The nose of the southeast plunging Rocky Hill Anticline is abruptly truncated by the South Lamentation Mountain Fault (SLMF) at the Rocky Hill Connecticut River ferry crossing. Bedrock in the hanging wall southeast of the fault does not crop out. The sub-crop nose of the Rocky Hill Anticline southeast of the fault was proposed by de Boer (see Resor and de Boer, 2015 NEIGC) based on aeromagnetic data. This paper describes the lithologies recovered in cored-borings south of the SLMF that offers some support to the prediction of de Boer.

Six boreholes were drilled by Spectra Energy to obtain geotechnical data for design of a proposed gas pipeline under the Connecticut River. Each boring encountered the Hampton Basalt and its contact with coarse clastics of either the East Berlin (below) or the Portland (above) formations. The thickness of the Hampton Basalt at this location is about 50 m. Based on regional bedding orientation and elevations of the top/base of the basalt, correlation of the stratigraphic units within the cores requires at least two NE-SW-trending, down-to-NW normal faults, synthetic with the Eastern Border Fault but antithetic with the SLMF zone. Although the anticlinal nose is not defined by these data, neither is it precluded. Nevertheless, the discovery of the Hampton Basalt east of SLMF improves geologic mapping in the Hartford Basin.

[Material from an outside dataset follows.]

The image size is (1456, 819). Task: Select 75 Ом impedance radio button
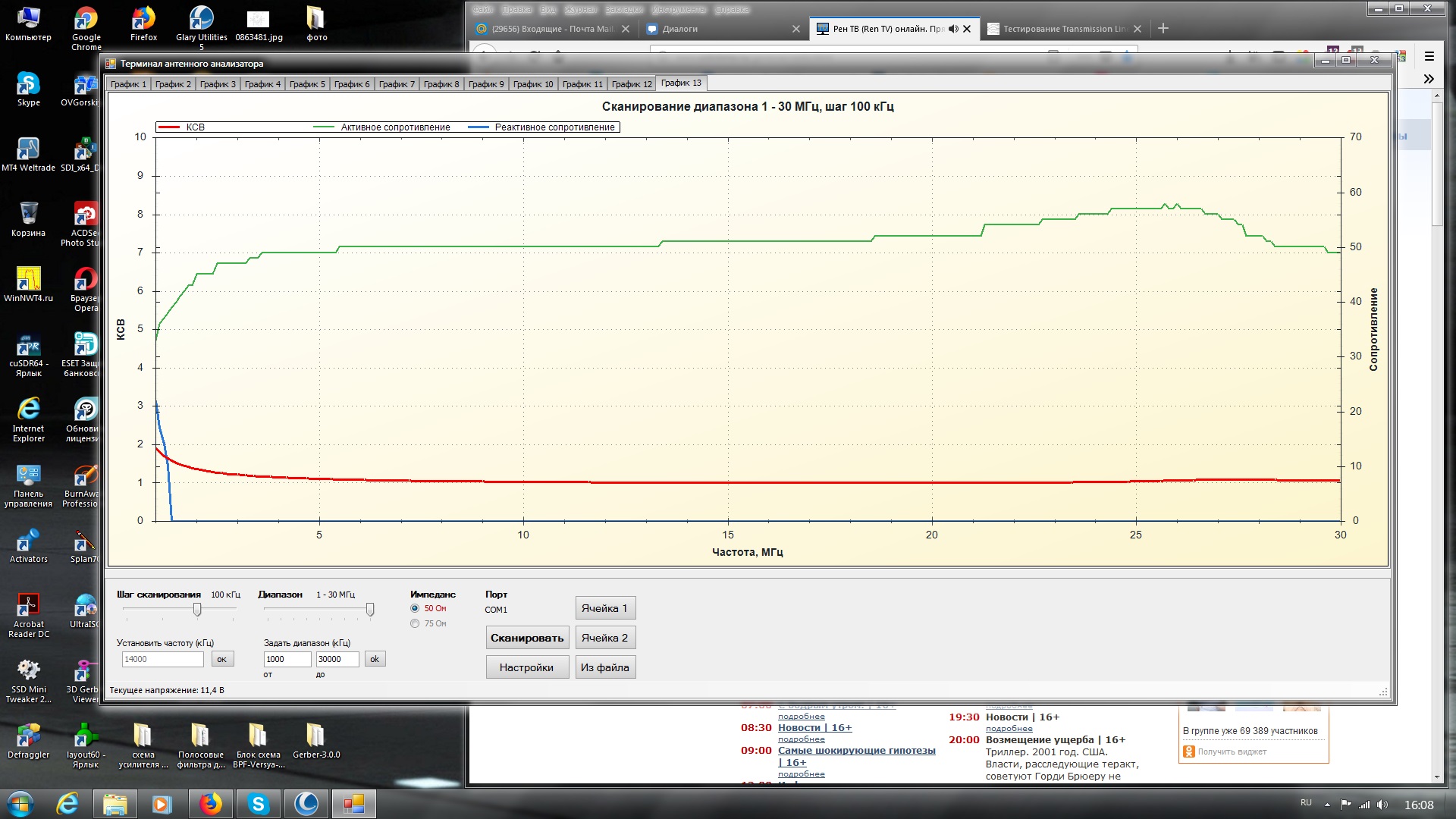(x=415, y=623)
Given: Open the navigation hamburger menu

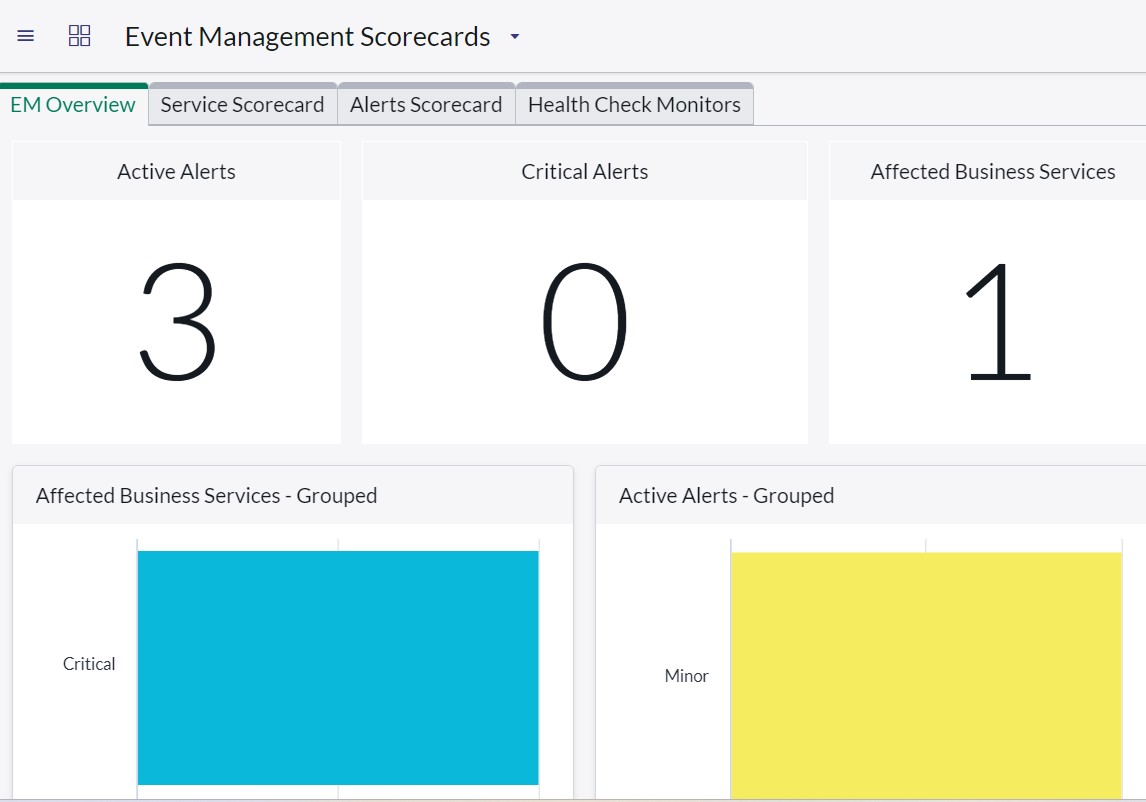Looking at the screenshot, I should [x=25, y=36].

The clastics of both the East Berlin and Portland formations in the cores are almost identical in both size distribution and clast composition. The Portland Fm., however, contains a higher proportion of sandstone that defines several 2-4 m coarsening-upward cycles. Maximum clast size is 7-9 cm. Most clasts are composed of phyllite, but small populations of both granitic gneiss and quartzite clasts are present. The clast composition is similar to that observed in the Portland Formation at the nearby Old Maids Lane exposure (0.75 km west of the Eastern Boarder Fault) but the clast size observed in the cores is markedly smaller than at Old Maids Lane. Lithologies of the Mesozoic conglomerate clasts are remarkably similar to the Paleozoic rocks of the Bronson Hill Terrane immediately east of the border fault, suggesting that Bronson Hill was the primary source for the detritus in this part of the Hartford Basin.